→ Extrait source
On « épuis[e] les possibles du récit » (p. 291). Le récit sert aussi à constat «l'épuisement du sens par l'exploitation des possibles de la fiction» (p. 290) C'est l'échec du sens qui sous-tend les récits de Chevillard : « Le récit est à la fois le constat de cet échec et son démenti excessif, démonstratif et monstrueux. » (p. 290) On parle également de « l'involution de la négation qui engendre tout récit ». (p. 291) Il semble donc que ce soit les déficits du langage qui engendre le récit, le langage n'étant pas célébré pour son potentiel créatif mais plutôt pour son incapacité à dire (Blanchot) : « Le récit en crabe se creuse de ses absences, laissant le lecteur pris au piège de l'impossible saturation, de l'impossible suturation du langage et du réel, en une fiction de fiction excédant toute saisie […]. » (p. 293)

Digression

* Impact sur la progression de l'intrigue, sur la structure narrative ?

  • Il semble que la digression procède à la fois de l'esthétique du récit, sur le plan de la phrase comme tel, et d'une visée narrative voulant représenter l'excès jusqu'à l'essoufflement du sens, pour représenter le néant ultimement. La digression relève de l'excès et aboutie à rien, tourne à vide : « La digression se constitue donc a posteriori comme un excédent, déchet d'une tentative de désignation dont l'échec ostensible abandonne le texte à sa propre logique, de l'ordre de la contamination lexicale et non de l'épanorthose. Le paragraphe consacré à la colle universelle dévoile la préférence accordée à la dérive lexicale sur la gradation sémantique. […] L'excès n'est même plus débord d'un cadre, mais effacement de tout cadre par la puissance poétique du texte qui étire les sèmes respectifs de la haine et de l'orange à la seule fin de proposer leur comparaison dans la bouche de Crab. » (p. 281)

→ Exercice proposé A
Les énoncés suivants concordent-ils avec l'extrait sur le récit chez Chevillard ? Répondez par oui ou par non à chacun, en citant les mots décisifs de l'extrait. (i) Le langage y est célébré pour son potentiel créatif. (ii) Le paragraphe sur la colle universelle montre une préférence pour la dérive lexicale plutôt que pour la gradation sémantique. (iii) La digression relève de l'excès.
→ Exercice proposé B
Prolongez l'extrait sur la digression chez Chevillard à partir de sa dernière phrase.

→ Données fournies
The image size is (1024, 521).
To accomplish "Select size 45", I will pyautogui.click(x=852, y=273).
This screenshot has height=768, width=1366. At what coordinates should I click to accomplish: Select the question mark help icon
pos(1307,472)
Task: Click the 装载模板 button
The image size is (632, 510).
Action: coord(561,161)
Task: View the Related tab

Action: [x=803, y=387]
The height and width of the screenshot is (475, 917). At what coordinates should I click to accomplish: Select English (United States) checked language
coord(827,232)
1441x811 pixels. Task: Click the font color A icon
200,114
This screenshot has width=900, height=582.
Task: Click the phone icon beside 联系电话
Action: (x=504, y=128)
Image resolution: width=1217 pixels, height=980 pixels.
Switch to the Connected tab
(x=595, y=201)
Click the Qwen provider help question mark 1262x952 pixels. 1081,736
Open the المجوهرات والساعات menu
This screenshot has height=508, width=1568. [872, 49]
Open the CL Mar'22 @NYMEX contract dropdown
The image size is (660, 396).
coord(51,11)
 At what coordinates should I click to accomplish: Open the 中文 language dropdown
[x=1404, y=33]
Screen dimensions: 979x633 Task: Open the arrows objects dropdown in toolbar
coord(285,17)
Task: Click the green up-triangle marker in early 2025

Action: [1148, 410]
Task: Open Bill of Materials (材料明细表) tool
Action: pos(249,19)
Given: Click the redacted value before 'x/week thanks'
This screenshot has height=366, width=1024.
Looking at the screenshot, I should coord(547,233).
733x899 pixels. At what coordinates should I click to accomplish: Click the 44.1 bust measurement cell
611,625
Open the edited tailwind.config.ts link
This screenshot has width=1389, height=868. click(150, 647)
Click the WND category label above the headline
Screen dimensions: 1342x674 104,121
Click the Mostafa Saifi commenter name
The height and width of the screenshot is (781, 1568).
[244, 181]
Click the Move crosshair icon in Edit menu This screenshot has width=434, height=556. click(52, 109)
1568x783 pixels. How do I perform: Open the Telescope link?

→ Réponse finale A
(i) Non : « le langage n'étant pas célébré pour son potentiel créatif mais plutôt pour son incapacité à dire »
(ii) Oui : « Le paragraphe consacré à la colle universelle dévoile la préférence accordée à la dérive lexicale sur la gradation sémantique. »
(iii) Oui : « La digression relève de l'excès »

→ Réponse finale B
La fonction du récit doit se lire comme suit : « ouvrir le récit à ce hors-là, en saturant ses marges, dans une tension toujours reconduite entre ce qui est hors, indicible, inquiétant, altérant et ce que sont le réel et la matière même du langage, saturer le récit de ces petites brèches dont parle Chevillard dans un entretien accordé au Matricule des anges, à propos de la digression et de Lewis Caroll : “Ce qui m'intéresse, c'est justement le moment où dans mon récit une petite brèche s'ouvre dans laquelle je vais pouvoir m'engouffrer sans savoir nécessairement où je vais me retrouver.” » (p. 286-287)

* Réaction de la critique

  • La digression est à ce point prégnante qu'elle n'inverse pas le rapport du texte et de ses niveaux de récit, mais elle annule la notion d'objet et de sujet du récit : « Ni objet, ni sujet dans les récits de Chevillard. Ou plutôt un non-objet et un non-sujet, une “petite brèche” ouvrant sur cet entre / antre inquiétant, à l'image de ce hors-là qui en est la part absente, excédante et excédentaire, en marge, défaut déplié en excès qui ne cesse de déstabiliser les rapports entre la fiction et le réel, jusqu'à rendre insaisissable l'énonciation. » (p. 287) Les niveaux sont entremêlés et les voix narratives aussi.

Fragmentation

* Impact sur la progression de l’intrigue, sur la structure narrative, sur l’œuvre ?

* Réaction de la critique

Cohérence de l’ensemble

Les digressions nuisent à la cohérence de l'ensemble : « Le récit se charge de sa part obscure de non-récit, de virtuel, en une sorte de fiction de fiction [sic] au regard de laquelle la textualité en excès sur la fable empêche toute illusion du réel. Saturé de ses possibles, de ses rebuts, du flux monstrueux des clichés, de la parole, des voix, c'est paradoxalement l'espace ouvert à l'imaginaire qui empêche la cohérence et la linéarité du récit, le “gonflant” tout comme est “gonflé” le personnage chevillardien, qu'il surgisse tel “le préposé aux inscriptions” du grotesque concours de beauté où est inscrit Palafox (“gonflons vite un petit personnage corpulent aux joues roses”), ou qu'il fasse éclater le texte par une acrobatique énumération […]. » (p. 288)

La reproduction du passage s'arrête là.